Dang v Minister for Immigration, Citizenship and Multicultural Affairs
[2025] FCA 27
•30 January 2025
FEDERAL COURT OF AUSTRALIA
Dang v Minister for Immigration, Citizenship and Multicultural Affairs [2025] FCA 27
File number(s): VID 831 of 2024 Judgment of: ANDERSON J Date of judgment: 30 January 2025 Catchwords: MIGRATION – Migration Act 1958 (Cth) – where applicant’s visa was mandatorily cancelled under s 501(3A) – where the Tribunal affirmed a decision of the Minister’s delegate not to revoke the visa cancellation – where the Tribunal’s decision was made under the new Ministerial Direction No. 110 which came into effect after the first day of the hearing – whether the applicant was denied procedural fairness as a result of the Tribunal failing to expressly bring the change in emphasis under cl 7(2) of the Ministerial Direction to the applicant’s attention – held no practical injustice caused – application dismissed. Legislation: Migration Act 1959 (Cth) Cases cited: Minister forImmigration and Citizenship v SZQHH (2012) 200 FCR 223; [2012] FCAFC 45
Re Minister for Immigration and Multicultural and Indigenous Affairs v Ex parte Lam (2003) 214 CLR 1; [2003] HCA 6
Saeed v Minister for Immigration and Citizenship (2010) 241 CLR 252; [2010] HCA 23
SZBEL v Minister for Immigration and Multicultural and Indigenous Affairs (2006) 228 CLR 152; [2006] HCA 63
Division: General Division Registry: Victoria National Practice Area: Administrative and Constitutional Law and Human Rights Number of paragraphs: 40 Date of hearing: 17 December 2024 Counsel for the Applicant: Mr J Lessing Counsel for the Respondents: Mr V Murano Solicitor for the Respondents: Clayton Utz ORDERS
VID 831 of 2024 BETWEEN: ANH TUAN DANG
Applicant
AND: MINISTER FOR IMMIGRATION, CITIZENSHIP AND MULTICULTURAL AFFAIRS
First Respondent
ADMINISTRATIVE APPEALS TRIBUNAL
Second Respondent
ORDER MADE BY:
ANDERSON J
DATE OF ORDER:
30 JANUARY 2025
THE COURT ORDERS THAT:
1.The Applicant’s application for an extension of time to lodge an application for the review of a migration decision, lodged on 15 August 2024, be granted.
2.The Applicant’s Amended Originating Application for review of a migration decision, filed on 25 October 2024, be dismissed.
3.The Applicant pay the First Respondent’s costs of and incidental to the application.
Note: Entry of orders is dealt with in Rule 39.32 of the Federal Court Rules 2011.
REASONS FOR JUDGMENT
ANDERSON J:
INTRODUCTION
By application lodged on 15 August 2024, the applicant seeks an extension of time to file an application for judicial review of a decision of the Administrative Appeals Tribunal made on 28 June 2024. The Tribunal affirmed a decision of the first respondent (Minister), by his delegate, not to revoke the mandatory cancellation of the applicant’s subclass 100 visa pursuant to s 501(3A) of the Migration Act 1959 (Cth).
If granted an extension of time, the applicant sought to contend the Tribunal’s decision was affected by jurisdictional error because he was denied procedural fairness.
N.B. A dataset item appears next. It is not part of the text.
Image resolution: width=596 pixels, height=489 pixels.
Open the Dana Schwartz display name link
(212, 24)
At the hearing, the applicant abandoned the second proposed ground of review of the Tribunal’s decision.
BACKGROUND
The applicant is a Vietnamese citizen who arrived in Australia approximately eight years ago, at the age of 37.
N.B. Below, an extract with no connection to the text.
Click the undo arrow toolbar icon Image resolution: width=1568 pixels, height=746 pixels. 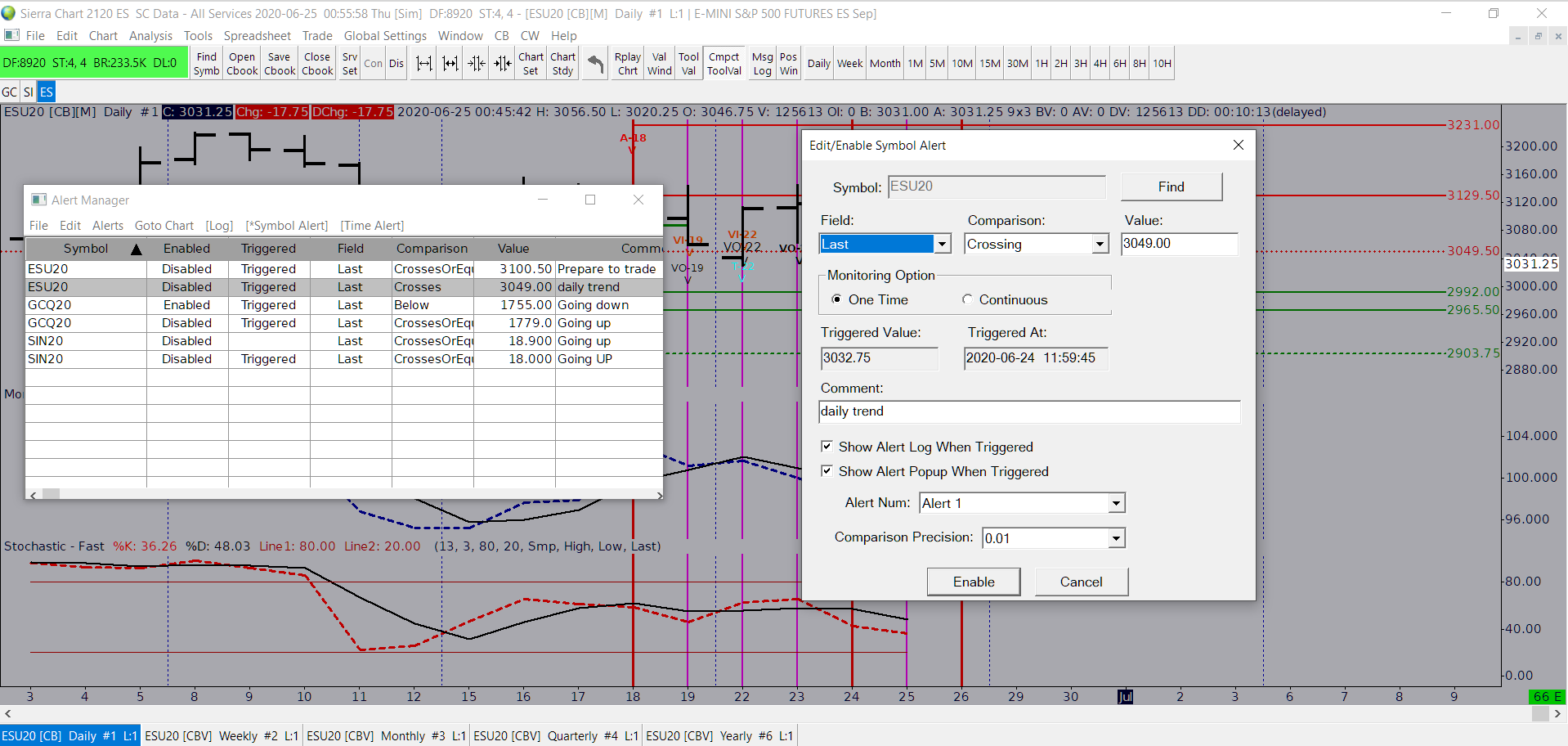point(596,64)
On 23 July 2021, the applicant was convicted and sentenced to 38 months’ imprisonment for cultivating a commercial quantity of cannabis, and 9 months’ imprisonment for theft of electricity to facilitate the cultivation. The total effective sentence imposed was 3 years and 4 months.
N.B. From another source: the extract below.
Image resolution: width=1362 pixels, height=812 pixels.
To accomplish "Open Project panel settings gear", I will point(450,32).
On 13 August 2021, the applicant’s visa was mandatorily cancelled under s 501(3A).
On 10 September 2021, the applicant lodged a request for revocation of the visa cancellation accompanied by supporting documents.
On 9 April 2024, the applicant was notified that a delegate of the Minister had decided not to revoke the cancellation and provided written reasons.
On 14 April 2024, the applicant applied to the Tribunal for review of the decision not to revoke the cancellation.
On 19 June 2024 and 24 June 2024, the Tribunal conducted a hearing of the applicant’s review application. There was no issue before the Tribunal that the applicant did not pass the character test and that his visa had been lawfully revoked. The sole issue was whether there was “another reason” why the cancellation should be revoked under s 501CA(4).
On 28 June 2024, the Tribunal affirmed the delegate’s decision not to revoke the cancellation and delivered written reasons. In making its decision, the Tribunal noted that it was required to take into account the new Ministerial Direction No. 110 which came into effect on 21 June 2024, and that under the new Direction 110, the protection of the Australian community was generally to be given greater weight than other primary considerations.
Despite the Tribunal accepting that the applicant had a number of protective factors and that the risk of the applicant reoffending was minimal and acceptable, the Tribunal affirmed the decision not to revoke the cancellation of the visa. The Tribunal found that the primary consideration concerning the protection of the community weighed against revocation and that the countervailing considerations, including ties to the community, extent of impediments if removed and the impact of the decision on the applicant’s son, were not sufficient to overturn the generally greater weight the Tribunal was required to afford to the consideration of the protection of the Australian community.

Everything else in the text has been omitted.